Michael Jackson was a "very good listener".

Michael Jackson

Michael Jackson

The late 'Thriller' hitmaker forged a strong bond with his personal physician Conrad Murray - who was convicted of the involuntary manslaughter of the King of Pop following his death from acute Propofol intoxication in June 2009 - and they were able to confide their secrets in one another.

Conrad said: "I never asked Michael for friendship or to be special. But, he did ask about the people who are around me and who were near to me.

"People just have a way of talking to me, just telling me stuff, because many times I listen and I do not interrupt them. I let them say what they have to say.

"They've also known about me over the years that I don't particularly judge people, I try my best to view life on a more positive side and I think Michael learned that very early on. I think the times we spent together were just two guys.

"I would say Michael was a very good listener too, because I shared with him an event in my life that I could not even talk to my mum about and was very painful. If you read about my life in my dad's home, I can even break my mother's heart, I just carry that pain all my life."

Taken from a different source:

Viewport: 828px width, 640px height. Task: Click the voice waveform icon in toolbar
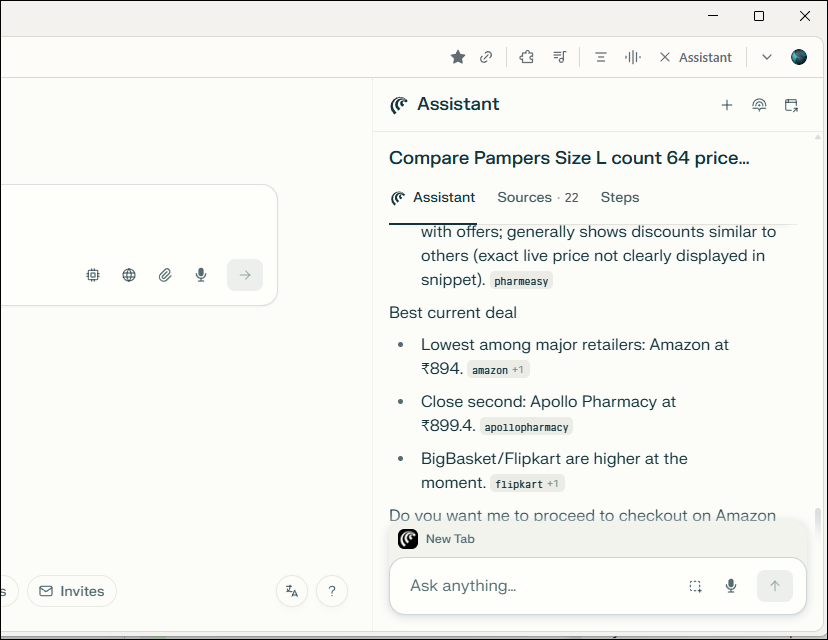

While the doctor was "fascinated" by the 'Bad' singer - who had a famously troubled relationship with his father and former manager Joe Jackson - he thinks he had had a "miserable" life.

He said: "Michael has had a very fascinating life but what I would call a miserable life. Not just in childhood, as a teenager and after. I mean, all of it. He was terrified of his family."

And Conrad thinks the singer's will was proof he still bore a grudge towards both his father and his mother Katherine, who is the legal guardian of Michael's three kids, Prince, 19, Paris, 18, and 14-year-old Blanket.

He exclusively told BANG Showbiz: "Michael Jackson could not mask the kind of pain that he did, but even in death and even before death when he made a will, he excluded his dad, not even for a cent. That alone can tell you how he felt about that man. He loved his mother, but he did not leave her a bundle of cash neither.

"He left her poor so that she could be supportive and take care of his children if something happened.

"So for Joe Jackson, if he was a parent of yours and you had something and you didn't leave a cent for your dad, that is a statement made."